Information below:

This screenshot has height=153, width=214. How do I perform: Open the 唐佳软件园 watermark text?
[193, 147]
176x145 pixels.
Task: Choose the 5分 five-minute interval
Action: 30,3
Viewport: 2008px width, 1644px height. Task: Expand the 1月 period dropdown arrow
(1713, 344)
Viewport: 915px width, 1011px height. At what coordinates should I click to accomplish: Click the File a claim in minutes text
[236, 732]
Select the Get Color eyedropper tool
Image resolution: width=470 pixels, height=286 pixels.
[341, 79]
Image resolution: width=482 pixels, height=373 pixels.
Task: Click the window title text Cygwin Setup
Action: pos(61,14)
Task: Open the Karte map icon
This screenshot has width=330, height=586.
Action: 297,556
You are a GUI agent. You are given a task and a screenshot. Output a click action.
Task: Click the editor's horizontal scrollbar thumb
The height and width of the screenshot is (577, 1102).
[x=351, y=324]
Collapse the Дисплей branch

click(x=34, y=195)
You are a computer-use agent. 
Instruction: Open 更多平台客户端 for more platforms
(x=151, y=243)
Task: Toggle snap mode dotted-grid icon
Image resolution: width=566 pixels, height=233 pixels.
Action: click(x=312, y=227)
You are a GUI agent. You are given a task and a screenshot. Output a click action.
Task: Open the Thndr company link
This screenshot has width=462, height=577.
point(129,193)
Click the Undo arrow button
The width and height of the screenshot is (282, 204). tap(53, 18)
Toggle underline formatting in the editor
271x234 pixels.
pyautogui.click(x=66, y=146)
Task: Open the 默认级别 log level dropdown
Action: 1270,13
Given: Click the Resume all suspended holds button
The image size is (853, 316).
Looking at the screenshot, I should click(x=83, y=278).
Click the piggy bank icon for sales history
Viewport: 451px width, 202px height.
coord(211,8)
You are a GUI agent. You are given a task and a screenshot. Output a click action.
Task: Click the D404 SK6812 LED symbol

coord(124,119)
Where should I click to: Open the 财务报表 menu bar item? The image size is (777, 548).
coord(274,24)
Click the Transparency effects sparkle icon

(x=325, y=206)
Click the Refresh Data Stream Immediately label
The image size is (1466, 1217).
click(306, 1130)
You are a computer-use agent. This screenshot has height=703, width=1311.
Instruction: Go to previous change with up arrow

End of Information.

- What you will do -
Copy each line of the data above without altering a single character.

- Task solution -
This screenshot has height=153, width=214. How do I perform: Open the 唐佳软件园 watermark text?
[193, 147]
176x145 pixels.
Task: Choose the 5分 five-minute interval
Action: 30,3
Viewport: 2008px width, 1644px height. Task: Expand the 1月 period dropdown arrow
(1713, 344)
Viewport: 915px width, 1011px height. At what coordinates should I click to accomplish: Click the File a claim in minutes text
[236, 732]
Select the Get Color eyedropper tool
Image resolution: width=470 pixels, height=286 pixels.
[341, 79]
Image resolution: width=482 pixels, height=373 pixels.
Task: Click the window title text Cygwin Setup
Action: pos(61,14)
Task: Open the Karte map icon
This screenshot has width=330, height=586.
Action: 297,556
You are a GUI agent. You are given a task and a screenshot. Output a click action.
Task: Click the editor's horizontal scrollbar thumb
The height and width of the screenshot is (577, 1102).
[x=351, y=324]
Collapse the Дисплей branch

click(x=34, y=195)
You are a computer-use agent. 
Instruction: Open 更多平台客户端 for more platforms
(x=151, y=243)
Task: Toggle snap mode dotted-grid icon
Image resolution: width=566 pixels, height=233 pixels.
Action: click(x=312, y=227)
You are a GUI agent. You are given a task and a screenshot. Output a click action.
Task: Open the Thndr company link
This screenshot has width=462, height=577.
point(129,193)
Click the Undo arrow button
The width and height of the screenshot is (282, 204). tap(53, 18)
Toggle underline formatting in the editor
271x234 pixels.
pyautogui.click(x=66, y=146)
Task: Open the 默认级别 log level dropdown
Action: 1270,13
Given: Click the Resume all suspended holds button
The image size is (853, 316).
Looking at the screenshot, I should click(x=83, y=278).
Click the piggy bank icon for sales history
Viewport: 451px width, 202px height.
coord(211,8)
You are a GUI agent. You are given a task and a screenshot. Output a click action.
Task: Click the D404 SK6812 LED symbol

coord(124,119)
Where should I click to: Open the 财务报表 menu bar item? The image size is (777, 548).
coord(274,24)
Click the Transparency effects sparkle icon

(x=325, y=206)
Click the Refresh Data Stream Immediately label
The image size is (1466, 1217).
click(306, 1130)
You are a computer-use agent. This screenshot has height=703, width=1311.
Instruction: Go to previous change with up arrow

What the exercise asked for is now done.